Reproduce exactly, leaving out pictures, each line from the one holding "Given: Insert a" through the final line of the listing, and add nothing.

__________

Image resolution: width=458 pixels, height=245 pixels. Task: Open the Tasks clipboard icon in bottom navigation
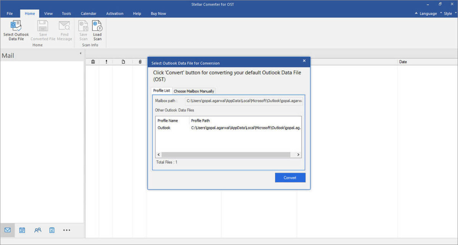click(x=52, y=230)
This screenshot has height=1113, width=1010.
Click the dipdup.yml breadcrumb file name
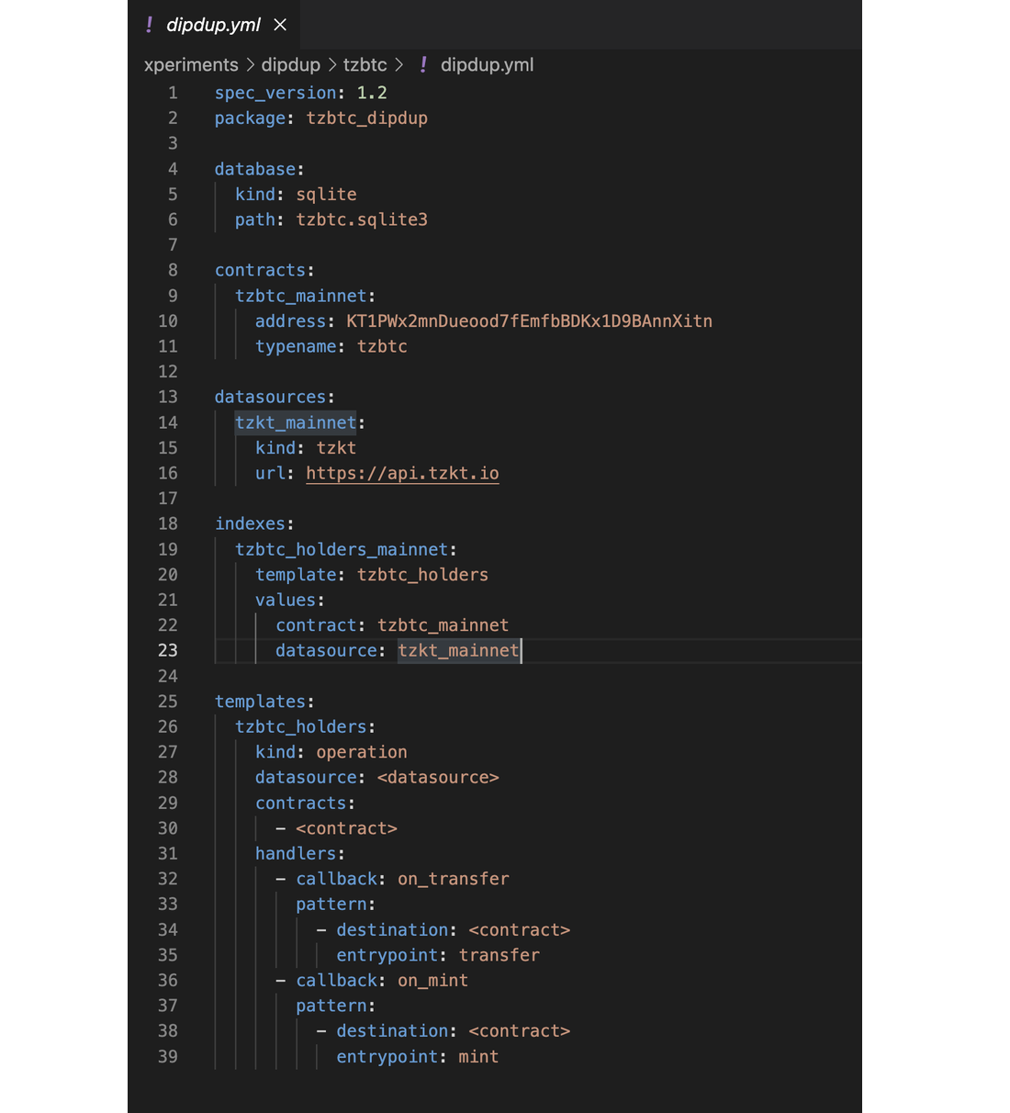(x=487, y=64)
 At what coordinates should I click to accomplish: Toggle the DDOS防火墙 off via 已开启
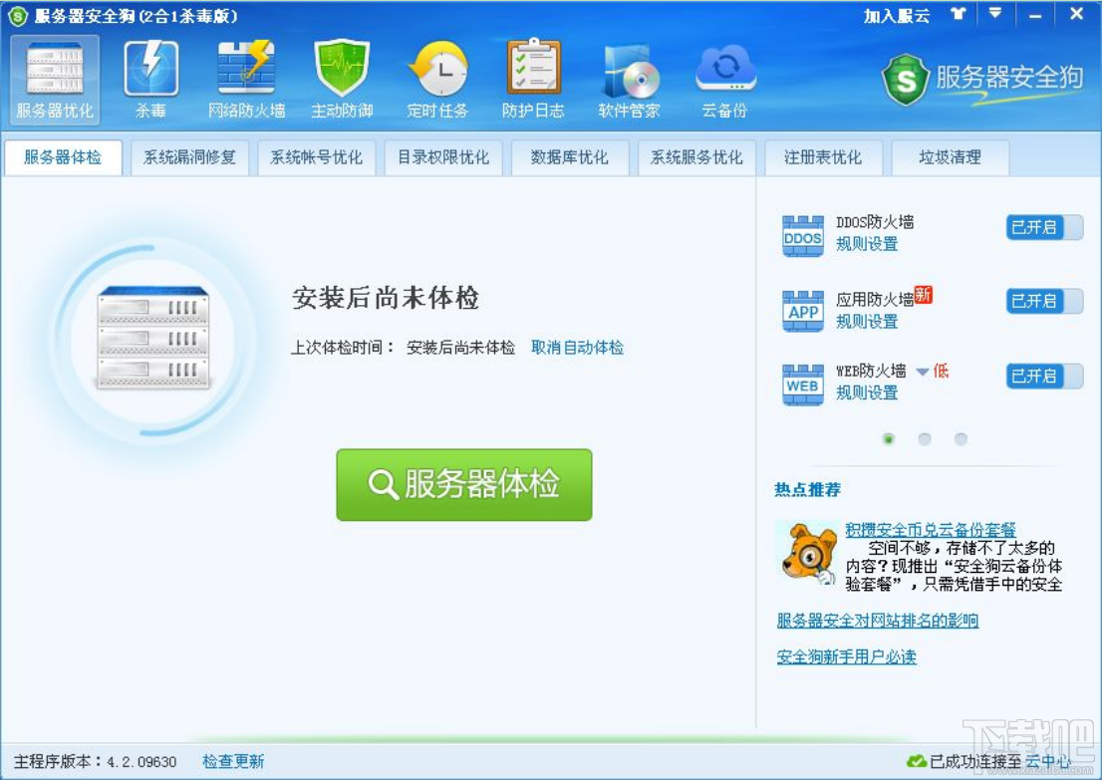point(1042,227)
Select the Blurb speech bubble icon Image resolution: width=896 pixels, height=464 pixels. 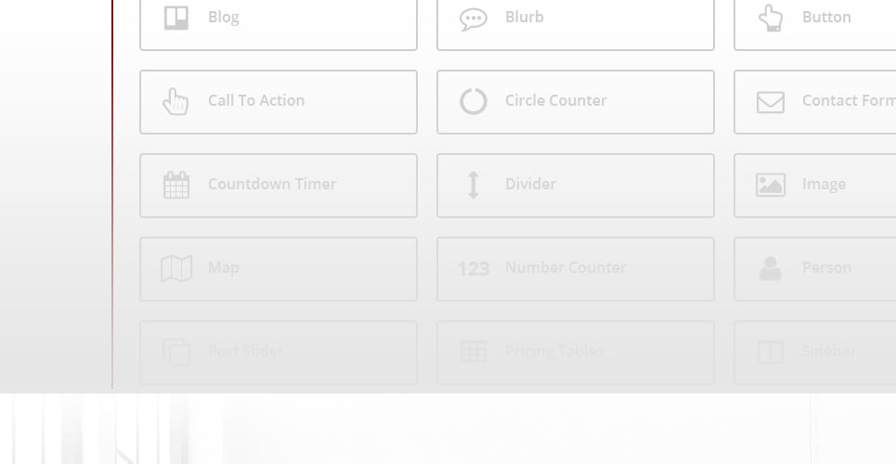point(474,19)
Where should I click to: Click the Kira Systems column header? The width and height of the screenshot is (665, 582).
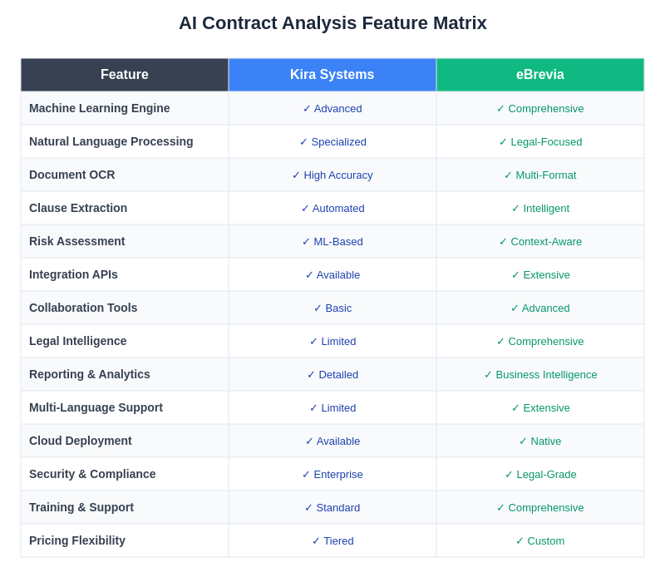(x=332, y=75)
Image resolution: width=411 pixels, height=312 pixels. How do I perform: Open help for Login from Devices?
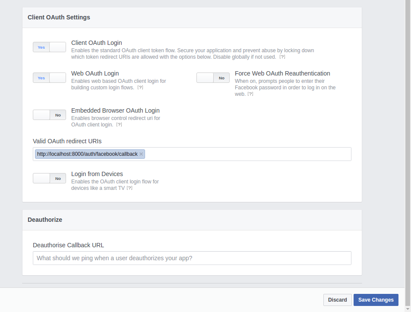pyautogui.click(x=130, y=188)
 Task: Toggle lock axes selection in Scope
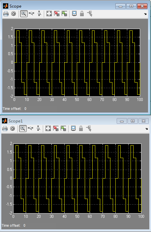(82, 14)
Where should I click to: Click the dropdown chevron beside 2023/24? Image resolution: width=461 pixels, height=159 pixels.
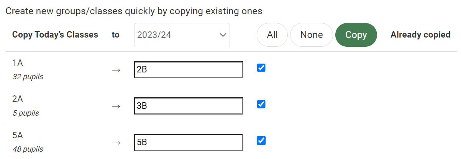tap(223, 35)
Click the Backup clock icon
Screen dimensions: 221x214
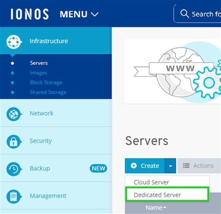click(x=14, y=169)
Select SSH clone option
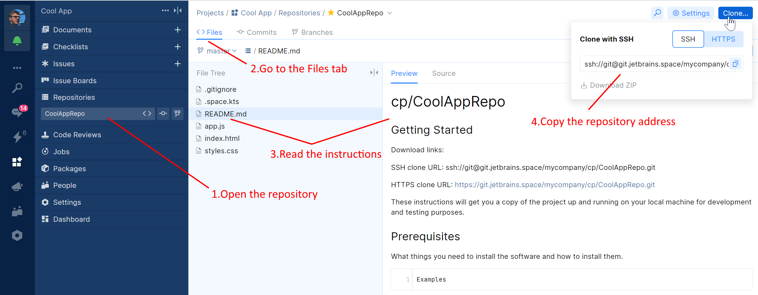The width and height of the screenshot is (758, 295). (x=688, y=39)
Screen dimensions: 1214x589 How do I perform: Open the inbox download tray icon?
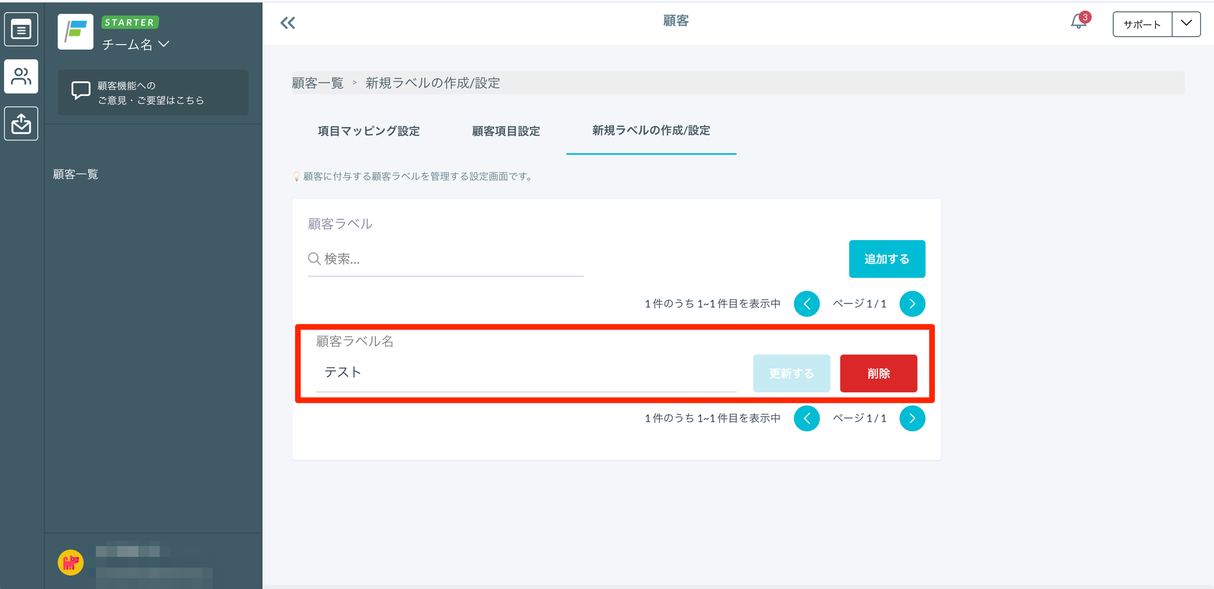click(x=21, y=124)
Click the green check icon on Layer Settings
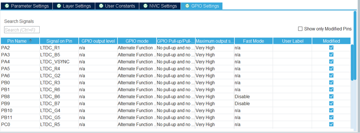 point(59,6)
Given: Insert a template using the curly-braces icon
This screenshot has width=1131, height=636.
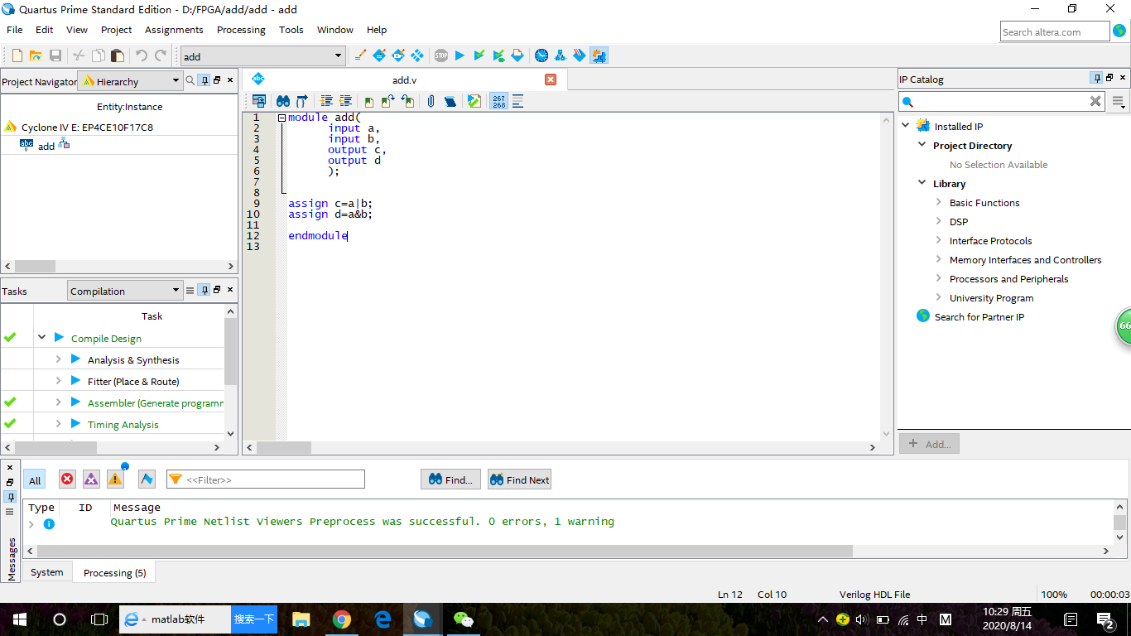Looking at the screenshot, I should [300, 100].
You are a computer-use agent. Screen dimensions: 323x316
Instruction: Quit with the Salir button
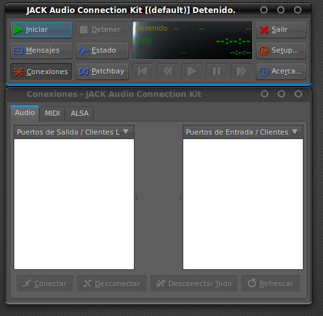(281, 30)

__________

Answer space:
Given: Insert a template using the curly-braces icon
This screenshot has width=1131, height=636.
Looking at the screenshot, I should [300, 100].
You are a computer-use agent. Screen dimensions: 323x316
Instruction: Quit with the Salir button
(281, 30)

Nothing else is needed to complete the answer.